## Stored data entries
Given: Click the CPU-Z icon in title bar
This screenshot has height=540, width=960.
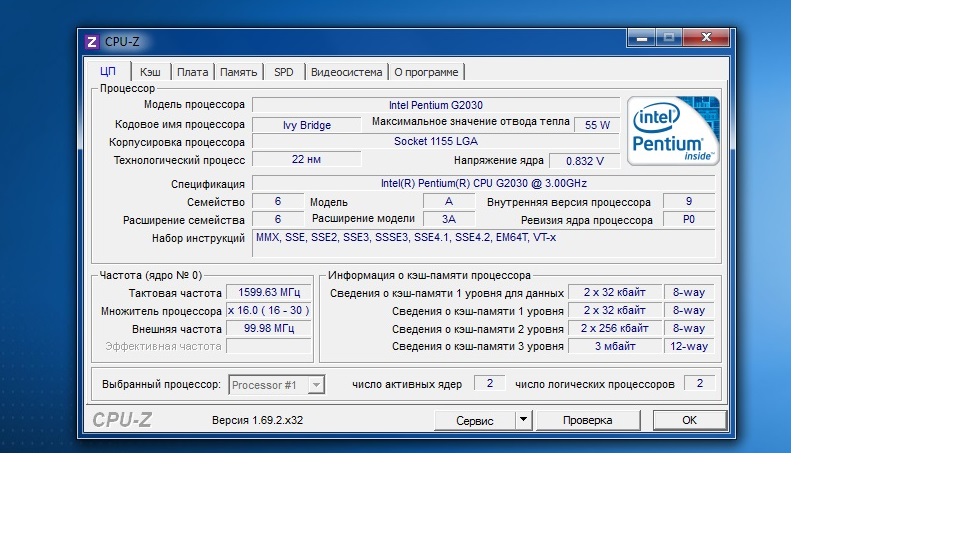Looking at the screenshot, I should point(92,41).
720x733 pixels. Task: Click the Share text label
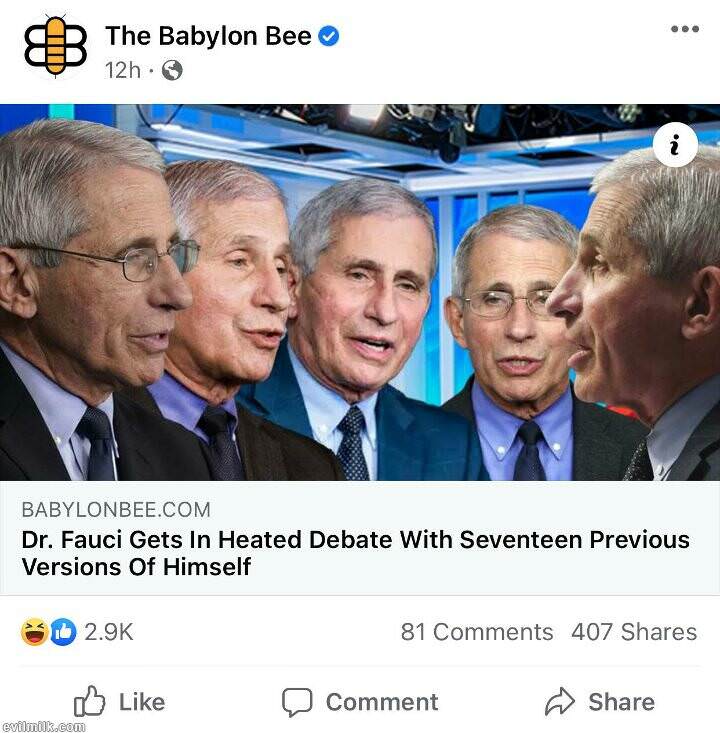621,702
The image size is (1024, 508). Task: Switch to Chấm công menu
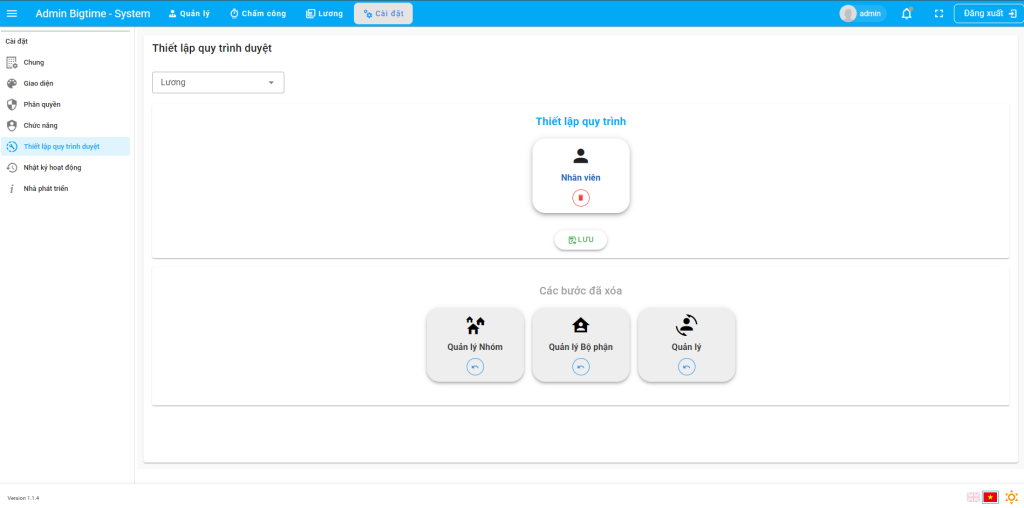(x=257, y=13)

## PROBLEM DETAILS
Only the pictures are to be left out; write out all the other data exactly.

## WRITTEN ANSWER
Given: Click the CPU-Z icon in title bar
This screenshot has height=540, width=960.
Looking at the screenshot, I should point(92,41).
720x733 pixels. Task: Click the Share text label
621,702
The image size is (1024, 508). Task: Switch to Chấm công menu
(x=257, y=13)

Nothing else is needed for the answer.